What’s in a platform?Posted: June 4, 2012
A couple weeks back, I put out the LAPHLibs: Introducing LAPHLibs
There are a few reasons for having such a rudimentary library. First, is the realization that Lua does not really have what most would consider to be a standard library. Sure, it has inbuilt io, math, and a couple of os calls, but that’s about it. It does not have anything like libc, which includes the kitchen sink.
This is not for a lack of code, but rather the specific philosophy of the Lua creators. Small is beautiful, add in whatever you need, forget the rest. I so happen to like this attitude, but it would be nice if there were an equivalent of libc readily available for LuaJIT.
LuaJIT can be used to do very good high speed programming… I say this to people and the response is typically (Isn’t Lua used for game programming glue…). It’s an odd response to me, because you’d think that something that’s good enough for gaming, would be good enough for most applications. But, the problem is, when used for gaming, it’s not used to drive the primary game loop, or the physics, or whatever. It’s typically used to change some configurations, perhaps construct a character or simple maps, or whatever. But, I think LuaJIT kind of changes the game.
Dynamic languages are not evil and slow in and of themeselves. It’s really easy to write extremely wasteful code using dynamic languages, because they go out of their way to make things really convenient. But, you can also do really great work with them, with a little bit of forethought.
One of the areas that I’ve been focusing on is the ‘zero allocations’ path of things. Simply put, a routine is “zero allocation” if within the routine itself, it does not allocate any memory, and thus does not increase pressure on the GC. Recently, I went down the path of creating a tiny little XML Lexer. I won’t call it a “parser” because there’s so much it does not do with respect to the XML standard. But, XML is fairly simple. It’s just angle brackets and slashes after all…
At any rate, if you’ve done any XML over the years, you might have found things like msxml, system.xml, sax, expat, etc. Also, you may find the likes of PicoXML or Tiny XML (several variants). Pico XML is particularly interesting because it is less than 600 lines of code. Most of those lines taken up by a state transition table, and some character arrays.
Some basics. I wanted zero allocations, and I wanted a pull model parser. By “pull model”, I mean the code that is using the parser calls “GetNext()” to move from state to state, pulling lexemes out of the stream. I like this model because it’s easy to control, and it’s easy to turn it into a push if you feel like it.

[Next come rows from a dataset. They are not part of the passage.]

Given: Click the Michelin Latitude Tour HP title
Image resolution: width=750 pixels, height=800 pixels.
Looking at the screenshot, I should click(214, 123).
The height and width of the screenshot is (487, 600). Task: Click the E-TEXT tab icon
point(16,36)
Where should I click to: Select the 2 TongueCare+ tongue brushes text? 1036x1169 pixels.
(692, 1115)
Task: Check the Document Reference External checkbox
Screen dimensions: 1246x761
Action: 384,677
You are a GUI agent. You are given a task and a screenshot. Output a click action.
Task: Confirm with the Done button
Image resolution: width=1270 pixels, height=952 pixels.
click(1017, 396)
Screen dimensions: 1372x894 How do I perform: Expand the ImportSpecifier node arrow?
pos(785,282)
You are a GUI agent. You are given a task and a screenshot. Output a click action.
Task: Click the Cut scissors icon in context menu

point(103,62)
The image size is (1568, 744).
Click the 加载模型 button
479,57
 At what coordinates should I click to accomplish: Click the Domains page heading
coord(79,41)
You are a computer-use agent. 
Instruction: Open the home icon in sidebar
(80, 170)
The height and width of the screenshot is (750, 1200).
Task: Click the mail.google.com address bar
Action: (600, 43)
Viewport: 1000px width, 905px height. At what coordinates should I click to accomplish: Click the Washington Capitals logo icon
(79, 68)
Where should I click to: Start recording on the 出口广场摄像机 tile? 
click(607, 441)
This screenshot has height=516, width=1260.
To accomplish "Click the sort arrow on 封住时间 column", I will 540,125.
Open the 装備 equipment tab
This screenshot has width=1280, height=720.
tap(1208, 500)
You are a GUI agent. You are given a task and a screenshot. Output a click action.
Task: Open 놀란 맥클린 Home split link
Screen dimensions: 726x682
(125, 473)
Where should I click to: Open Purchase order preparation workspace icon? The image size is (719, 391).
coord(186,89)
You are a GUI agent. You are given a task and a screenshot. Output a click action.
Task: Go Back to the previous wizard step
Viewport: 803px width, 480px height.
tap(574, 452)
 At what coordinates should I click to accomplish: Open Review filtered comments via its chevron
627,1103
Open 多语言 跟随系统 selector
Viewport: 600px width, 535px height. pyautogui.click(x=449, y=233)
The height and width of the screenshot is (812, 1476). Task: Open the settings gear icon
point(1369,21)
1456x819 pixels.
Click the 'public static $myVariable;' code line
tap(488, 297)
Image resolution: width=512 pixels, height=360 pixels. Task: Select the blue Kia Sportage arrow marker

As far as the API is concerned, I want to be able to feed it a buffer that comes from somewhere, and just have it start moving. Lastly, I do want the ability to put in some callback routines, in case of errors, or I just want to see the tokenization process in action.
What I ended up with is called LUXL and fits in about 300 lines of Lua code. LUa Xml Lexer (LUXL) is used like this:
local buf = strdup(somexmlstring); local len = strlen(buf) local xlex = luxl.new(buf, len); for event, offset, size in xlex:Lexemes() do local txt = GetString(buf, offset, size); print(string.format("[%s] '%s'", pico_event_str(event), txt)); end
Basically, instantiate an instance of the lexer handing it the source buffer. Then, get the lexem iterator: Lexemes() and start iterating, using a standard Lua iterator pattern.
The Lexemes() routine is just a convenient wrapper on the underlying GetNext() call. The iterator looks like this:
function luxl:Lexemes() return function() local event, offset, size = self:GetNext(); if(event == PICO_EVENT_END_DOC) then return nil; else return event, offset, size; end end end
This is nice because it makes XML a data type which is easily integrated into the Lua world, without much fuss. It’s not perfect, and it won’t catch a lot of XML cases. It does do reasonably enough to deal with parsing the likes of an .xsd file, or AMF, or any number of random simple configuration files.
Being part of the LaphLibs, it does not have any external dependencies. It joins a host of routines to deal with hashes, string routines, bit banging, and memory streams. In the days of old, the libc was very useful, and the basis for a ton of applications. In the good new days, network awareness, encryption, high bandwidth asyncrhonous process, are the norm. In order to deal with the world, there are certain core routines that need to exist, and essentially define a new “platform”. The LaphLibs provide some fundamentals to me as a programmer, and are the basis of my new platform.